=== Begin Enclosure ===
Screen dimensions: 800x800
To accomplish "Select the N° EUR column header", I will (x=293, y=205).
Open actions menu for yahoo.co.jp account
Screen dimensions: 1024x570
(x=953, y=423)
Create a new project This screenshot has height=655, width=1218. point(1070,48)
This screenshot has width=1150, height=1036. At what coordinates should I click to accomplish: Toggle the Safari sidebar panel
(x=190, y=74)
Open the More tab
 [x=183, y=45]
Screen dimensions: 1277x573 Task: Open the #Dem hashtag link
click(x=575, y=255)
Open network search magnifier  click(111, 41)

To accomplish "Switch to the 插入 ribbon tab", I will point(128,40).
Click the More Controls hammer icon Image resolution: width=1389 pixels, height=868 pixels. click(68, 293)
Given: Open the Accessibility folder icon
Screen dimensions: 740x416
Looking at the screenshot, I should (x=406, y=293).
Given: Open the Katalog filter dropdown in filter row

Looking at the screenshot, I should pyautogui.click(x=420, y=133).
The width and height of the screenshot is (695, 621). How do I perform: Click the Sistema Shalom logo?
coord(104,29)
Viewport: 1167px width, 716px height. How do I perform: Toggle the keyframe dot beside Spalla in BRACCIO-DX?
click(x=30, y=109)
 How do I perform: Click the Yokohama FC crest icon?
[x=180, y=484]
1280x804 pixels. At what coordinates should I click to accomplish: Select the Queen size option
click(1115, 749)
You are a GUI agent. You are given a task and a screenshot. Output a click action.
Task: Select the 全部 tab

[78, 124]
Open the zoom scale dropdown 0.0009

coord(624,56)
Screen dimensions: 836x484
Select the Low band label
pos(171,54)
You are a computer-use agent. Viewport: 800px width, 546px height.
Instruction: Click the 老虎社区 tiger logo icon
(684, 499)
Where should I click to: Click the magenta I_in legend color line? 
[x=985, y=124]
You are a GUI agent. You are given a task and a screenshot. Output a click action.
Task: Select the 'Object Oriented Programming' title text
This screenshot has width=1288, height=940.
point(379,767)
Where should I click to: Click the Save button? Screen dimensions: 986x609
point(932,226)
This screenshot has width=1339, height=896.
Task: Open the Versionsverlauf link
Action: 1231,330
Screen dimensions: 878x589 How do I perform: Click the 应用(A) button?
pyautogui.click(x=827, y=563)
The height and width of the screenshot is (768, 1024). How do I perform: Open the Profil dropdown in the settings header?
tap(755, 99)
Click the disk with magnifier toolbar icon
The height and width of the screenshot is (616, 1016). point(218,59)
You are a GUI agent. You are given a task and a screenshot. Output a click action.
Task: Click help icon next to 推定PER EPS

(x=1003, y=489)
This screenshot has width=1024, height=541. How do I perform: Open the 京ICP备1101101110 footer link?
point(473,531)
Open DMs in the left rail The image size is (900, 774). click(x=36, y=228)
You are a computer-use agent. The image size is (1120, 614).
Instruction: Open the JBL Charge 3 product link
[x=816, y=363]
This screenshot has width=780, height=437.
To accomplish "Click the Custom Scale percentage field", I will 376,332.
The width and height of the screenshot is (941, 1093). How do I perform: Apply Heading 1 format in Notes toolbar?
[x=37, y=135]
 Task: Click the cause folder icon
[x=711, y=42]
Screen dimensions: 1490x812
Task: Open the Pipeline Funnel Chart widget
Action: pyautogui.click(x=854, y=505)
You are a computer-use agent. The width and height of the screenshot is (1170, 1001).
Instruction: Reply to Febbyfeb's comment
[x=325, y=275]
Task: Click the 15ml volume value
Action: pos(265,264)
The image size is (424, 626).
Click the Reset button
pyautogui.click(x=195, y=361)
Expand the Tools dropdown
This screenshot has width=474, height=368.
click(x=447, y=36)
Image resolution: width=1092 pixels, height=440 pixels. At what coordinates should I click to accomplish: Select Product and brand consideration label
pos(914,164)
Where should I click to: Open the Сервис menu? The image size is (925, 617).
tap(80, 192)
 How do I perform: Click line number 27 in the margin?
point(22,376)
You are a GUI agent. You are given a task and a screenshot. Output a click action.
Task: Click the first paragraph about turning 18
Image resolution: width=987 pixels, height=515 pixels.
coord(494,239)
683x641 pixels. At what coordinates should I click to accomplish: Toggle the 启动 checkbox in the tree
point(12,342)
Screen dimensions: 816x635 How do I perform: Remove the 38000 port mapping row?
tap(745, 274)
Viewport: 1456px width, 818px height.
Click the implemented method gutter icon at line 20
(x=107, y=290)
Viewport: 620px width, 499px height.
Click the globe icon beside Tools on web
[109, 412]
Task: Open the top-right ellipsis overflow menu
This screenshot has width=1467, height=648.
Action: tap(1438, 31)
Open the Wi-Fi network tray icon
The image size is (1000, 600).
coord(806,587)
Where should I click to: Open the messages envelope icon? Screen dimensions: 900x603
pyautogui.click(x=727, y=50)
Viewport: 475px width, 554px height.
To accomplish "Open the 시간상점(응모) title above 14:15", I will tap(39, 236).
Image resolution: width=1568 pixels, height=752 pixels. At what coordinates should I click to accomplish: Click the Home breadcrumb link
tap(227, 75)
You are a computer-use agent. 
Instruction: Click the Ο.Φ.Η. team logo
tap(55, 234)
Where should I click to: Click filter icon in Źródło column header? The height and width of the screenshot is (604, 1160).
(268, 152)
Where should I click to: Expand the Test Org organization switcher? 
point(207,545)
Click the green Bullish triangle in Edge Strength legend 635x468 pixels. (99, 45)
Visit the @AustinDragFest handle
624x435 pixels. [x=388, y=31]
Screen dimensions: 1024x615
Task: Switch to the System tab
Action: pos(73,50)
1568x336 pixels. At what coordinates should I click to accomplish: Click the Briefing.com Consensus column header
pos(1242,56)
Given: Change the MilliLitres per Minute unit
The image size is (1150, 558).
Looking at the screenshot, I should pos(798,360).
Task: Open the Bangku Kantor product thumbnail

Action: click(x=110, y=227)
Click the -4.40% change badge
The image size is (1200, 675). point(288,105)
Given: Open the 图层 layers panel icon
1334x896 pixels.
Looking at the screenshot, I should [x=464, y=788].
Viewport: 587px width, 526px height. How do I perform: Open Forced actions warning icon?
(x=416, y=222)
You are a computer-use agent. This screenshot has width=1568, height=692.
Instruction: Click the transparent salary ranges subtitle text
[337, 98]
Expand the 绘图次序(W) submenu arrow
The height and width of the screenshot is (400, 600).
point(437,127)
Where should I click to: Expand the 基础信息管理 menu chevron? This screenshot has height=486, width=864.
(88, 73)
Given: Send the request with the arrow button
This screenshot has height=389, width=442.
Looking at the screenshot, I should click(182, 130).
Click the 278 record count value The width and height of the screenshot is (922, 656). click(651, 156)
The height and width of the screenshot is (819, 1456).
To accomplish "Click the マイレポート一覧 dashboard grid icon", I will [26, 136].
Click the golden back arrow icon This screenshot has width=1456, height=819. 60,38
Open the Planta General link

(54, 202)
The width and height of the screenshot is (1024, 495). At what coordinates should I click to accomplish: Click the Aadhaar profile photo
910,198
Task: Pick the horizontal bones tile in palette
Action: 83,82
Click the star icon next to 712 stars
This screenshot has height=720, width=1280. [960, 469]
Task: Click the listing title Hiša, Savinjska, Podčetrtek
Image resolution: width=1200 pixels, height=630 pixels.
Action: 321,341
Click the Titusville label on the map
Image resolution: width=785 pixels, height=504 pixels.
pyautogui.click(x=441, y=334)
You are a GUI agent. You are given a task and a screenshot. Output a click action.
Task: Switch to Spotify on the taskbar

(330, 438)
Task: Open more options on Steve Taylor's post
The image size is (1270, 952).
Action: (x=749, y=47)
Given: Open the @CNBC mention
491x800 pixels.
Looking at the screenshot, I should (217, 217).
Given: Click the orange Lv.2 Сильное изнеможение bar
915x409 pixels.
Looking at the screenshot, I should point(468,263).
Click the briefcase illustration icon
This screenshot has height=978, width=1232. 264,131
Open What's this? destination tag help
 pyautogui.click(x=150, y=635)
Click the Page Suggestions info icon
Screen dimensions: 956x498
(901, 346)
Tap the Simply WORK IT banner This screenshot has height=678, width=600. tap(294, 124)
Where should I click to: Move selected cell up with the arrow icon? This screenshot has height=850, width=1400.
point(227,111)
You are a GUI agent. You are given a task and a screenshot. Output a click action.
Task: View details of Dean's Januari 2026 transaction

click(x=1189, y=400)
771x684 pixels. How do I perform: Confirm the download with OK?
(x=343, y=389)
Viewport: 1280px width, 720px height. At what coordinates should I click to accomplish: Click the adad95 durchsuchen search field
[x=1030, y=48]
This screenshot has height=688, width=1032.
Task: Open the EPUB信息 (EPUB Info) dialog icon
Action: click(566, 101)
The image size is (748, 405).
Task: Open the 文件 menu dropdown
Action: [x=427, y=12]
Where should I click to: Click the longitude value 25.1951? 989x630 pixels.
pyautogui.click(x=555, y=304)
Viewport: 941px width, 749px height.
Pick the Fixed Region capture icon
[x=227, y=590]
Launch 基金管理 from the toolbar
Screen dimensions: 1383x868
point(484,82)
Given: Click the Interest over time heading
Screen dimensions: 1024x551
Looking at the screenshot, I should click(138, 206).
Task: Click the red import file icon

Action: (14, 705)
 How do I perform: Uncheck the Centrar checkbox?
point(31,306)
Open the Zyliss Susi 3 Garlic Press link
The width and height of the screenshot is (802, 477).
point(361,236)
=== End Enclosure ===
- _Your goal_
Transcribe each line of the data above, unaltered, from the one where "Image resolution: width=1092" appears to the one where "Viewport: 1456px width, 818px height." appears, inclusive of both.

- _Written solution_
Image resolution: width=1092 pixels, height=440 pixels. At what coordinates should I click to accomplish: Select Product and brand consideration label
pos(914,164)
Where should I click to: Open the Сервис menu? The image size is (925, 617).
tap(80, 192)
 How do I perform: Click line number 27 in the margin?
point(22,376)
You are a GUI agent. You are given a task and a screenshot. Output a click action.
Task: Click the first paragraph about turning 18
Image resolution: width=987 pixels, height=515 pixels.
coord(494,239)
683x641 pixels. At what coordinates should I click to accomplish: Toggle the 启动 checkbox in the tree
point(12,342)
Screen dimensions: 816x635 How do I perform: Remove the 38000 port mapping row?
tap(745, 274)
Viewport: 1456px width, 818px height.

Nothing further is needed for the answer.